Do you accept the license terms? [yes|no]
>>> yes
Miniforge3 will now be installed into this location:
/home/<YOUR_HOME_FOLDER>/miniforge3
- Press ENTER to confirm the location
- Press CTRL-C to abort the installation
- Or specify a different location below
>>> <HIT_ENTER>
# Lots of text...
Do you wish to update your shell profile to automatically initialize conda?
# More text...
>>> yes
For the changes to take effect you need to run source ~/.bashrc or restart your shell.
Installing miniforge gives you immediate access to the base environment. You can now install useful tools into your base environment, such as rclone (e.g. mamba install rclone), and create new environments.
Add the bash functions to install and remove conda environments to your .bashrc file.

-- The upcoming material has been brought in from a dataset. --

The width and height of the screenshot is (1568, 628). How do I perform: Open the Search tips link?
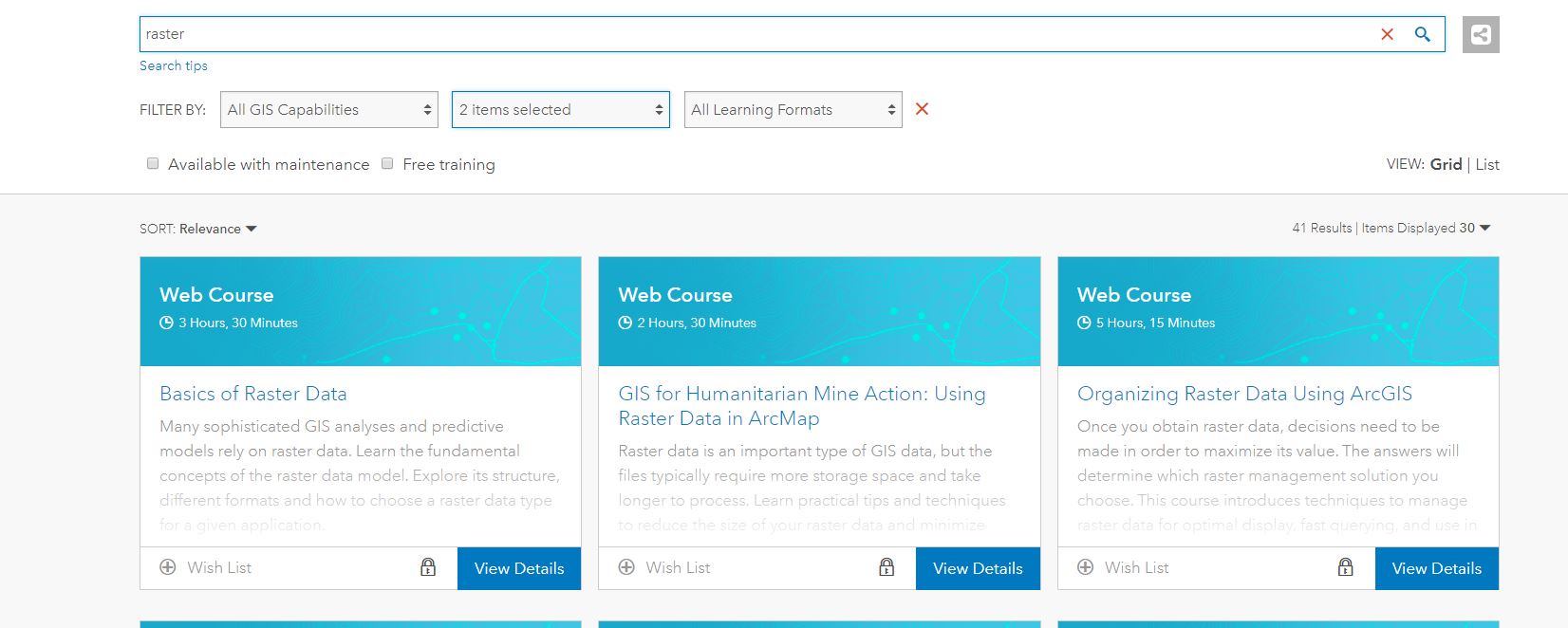point(174,65)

This can be done with the command line text editor nano by typing nano .bashrc in the terminal (see the cheatsheet for help; pasting should work). If you are brave/familiar you can use vim instead.

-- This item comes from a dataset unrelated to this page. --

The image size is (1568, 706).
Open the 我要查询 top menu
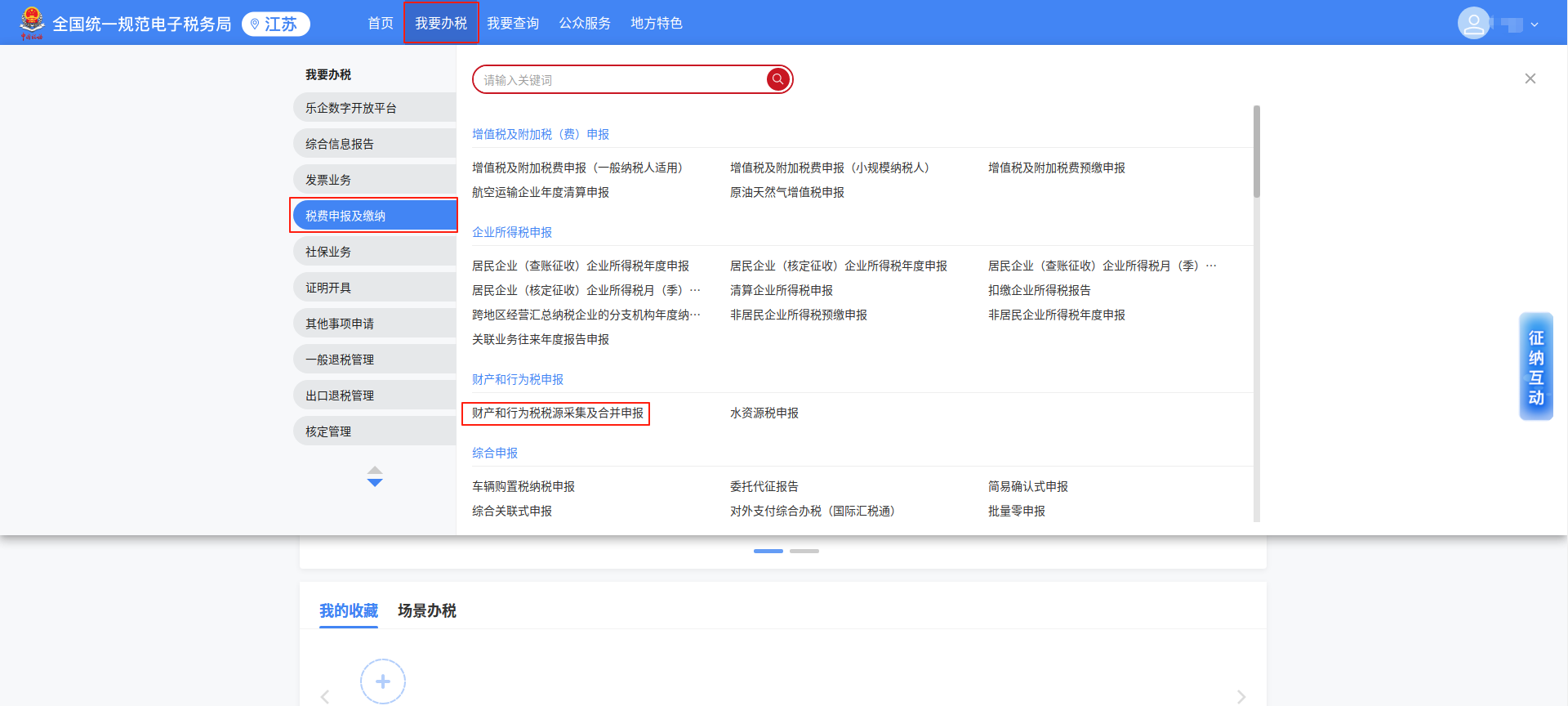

For the changes to take effect you need to run source ~/.bashrc or restart your shell.
At this point we have installed miniconda and some convenience functions. Now we can install a new conda environment using our convenience function. All of our group's conda environments are stored in conda_environments, with a copy also residing on the storage. The first environment to install is our 'everything but the kitchen sink' package multitool.
cd ~/ocg/conda_environments
create_env multitool.yml
This might take a few seconds. After it has finished, try refreshing your JupyterHub page and accessing the launcher. You should see a new icon for the multitool environment.
The next package to install is ARRR, our very own R environment managed using conda. In this case we do no need to install the ipython kernel and will take a slightly different approach.
mamba env create -f arrr.yml
mamba activate arrr
R
The last command R start an R console. In the console type:
IRkernel::installspec(name = 'arrr', displayname = 'ARRR')
q()
Where the last line quits the R shell (Enter n when prompted to save the session). Now, after refreshing JupyterHub, you should have access to a new R environment called ARRR.
We use a low-powered virtual machine (VM) running Rocky Linux to perform various adminstrative tasks including scheduled cloud backups using kopia and running this wiki. Configuration of the VM is documented on GitHub.
The CQLS manages a high performance computing (HPC) cluster with numerous machines accessible via job submission system SLURM. See their documentation for more information (beware that this cluster is evolving rapidly and documentation may be outdated).
Request an account here.
Access via ssh, e.g.
ssh <YOUR_ONID_USERNAME>@hpc.cqls.oregonstate.edu
Set up ssh keys to avoid password entry.